Give the data again exactly as it is written.
Start of Source material
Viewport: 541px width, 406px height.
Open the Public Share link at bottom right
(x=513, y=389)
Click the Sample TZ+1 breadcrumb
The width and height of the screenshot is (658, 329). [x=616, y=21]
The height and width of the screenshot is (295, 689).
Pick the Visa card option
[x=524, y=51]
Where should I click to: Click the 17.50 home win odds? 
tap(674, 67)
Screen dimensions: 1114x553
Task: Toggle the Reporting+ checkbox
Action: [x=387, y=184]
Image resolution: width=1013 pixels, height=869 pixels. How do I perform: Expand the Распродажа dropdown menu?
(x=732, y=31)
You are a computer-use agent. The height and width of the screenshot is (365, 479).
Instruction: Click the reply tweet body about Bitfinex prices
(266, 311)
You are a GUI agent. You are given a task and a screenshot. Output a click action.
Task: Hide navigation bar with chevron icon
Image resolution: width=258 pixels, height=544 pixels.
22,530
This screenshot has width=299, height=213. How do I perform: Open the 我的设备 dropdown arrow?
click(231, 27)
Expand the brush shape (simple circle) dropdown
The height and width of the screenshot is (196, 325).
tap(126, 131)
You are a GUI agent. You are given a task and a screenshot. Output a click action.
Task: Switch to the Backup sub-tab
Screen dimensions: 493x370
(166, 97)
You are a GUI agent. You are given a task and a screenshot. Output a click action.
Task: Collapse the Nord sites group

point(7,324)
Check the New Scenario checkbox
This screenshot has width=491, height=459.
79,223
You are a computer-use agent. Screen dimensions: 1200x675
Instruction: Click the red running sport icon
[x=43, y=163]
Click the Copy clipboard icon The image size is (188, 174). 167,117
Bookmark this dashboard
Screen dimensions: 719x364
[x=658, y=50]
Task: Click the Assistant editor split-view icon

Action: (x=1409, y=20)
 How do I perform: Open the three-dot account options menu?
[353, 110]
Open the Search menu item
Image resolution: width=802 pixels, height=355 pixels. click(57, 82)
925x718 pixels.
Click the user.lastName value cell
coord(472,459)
End of Source material
Response:
Viewport: 541px width, 406px height.
Open the Public Share link at bottom right
(x=513, y=389)
Click the Sample TZ+1 breadcrumb
The width and height of the screenshot is (658, 329). [x=616, y=21]
The height and width of the screenshot is (295, 689).
Pick the Visa card option
[x=524, y=51]
Where should I click to: Click the 17.50 home win odds? 
tap(674, 67)
Screen dimensions: 1114x553
Task: Toggle the Reporting+ checkbox
Action: [x=387, y=184]
Image resolution: width=1013 pixels, height=869 pixels. How do I perform: Expand the Распродажа dropdown menu?
(x=732, y=31)
You are a computer-use agent. The height and width of the screenshot is (365, 479).
Instruction: Click the reply tweet body about Bitfinex prices
(266, 311)
You are a GUI agent. You are given a task and a screenshot. Output a click action.
Task: Hide navigation bar with chevron icon
Image resolution: width=258 pixels, height=544 pixels.
22,530
This screenshot has width=299, height=213. How do I perform: Open the 我的设备 dropdown arrow?
click(231, 27)
Expand the brush shape (simple circle) dropdown
The height and width of the screenshot is (196, 325).
tap(126, 131)
You are a GUI agent. You are given a task and a screenshot. Output a click action.
Task: Switch to the Backup sub-tab
Screen dimensions: 493x370
(166, 97)
You are a GUI agent. You are given a task and a screenshot. Output a click action.
Task: Collapse the Nord sites group

point(7,324)
Check the New Scenario checkbox
This screenshot has width=491, height=459.
79,223
You are a computer-use agent. Screen dimensions: 1200x675
Instruction: Click the red running sport icon
[x=43, y=163]
Click the Copy clipboard icon The image size is (188, 174). 167,117
Bookmark this dashboard
Screen dimensions: 719x364
[x=658, y=50]
Task: Click the Assistant editor split-view icon

Action: (x=1409, y=20)
 How do I perform: Open the three-dot account options menu?
[353, 110]
Open the Search menu item
Image resolution: width=802 pixels, height=355 pixels. click(57, 82)
925x718 pixels.
Click the user.lastName value cell
coord(472,459)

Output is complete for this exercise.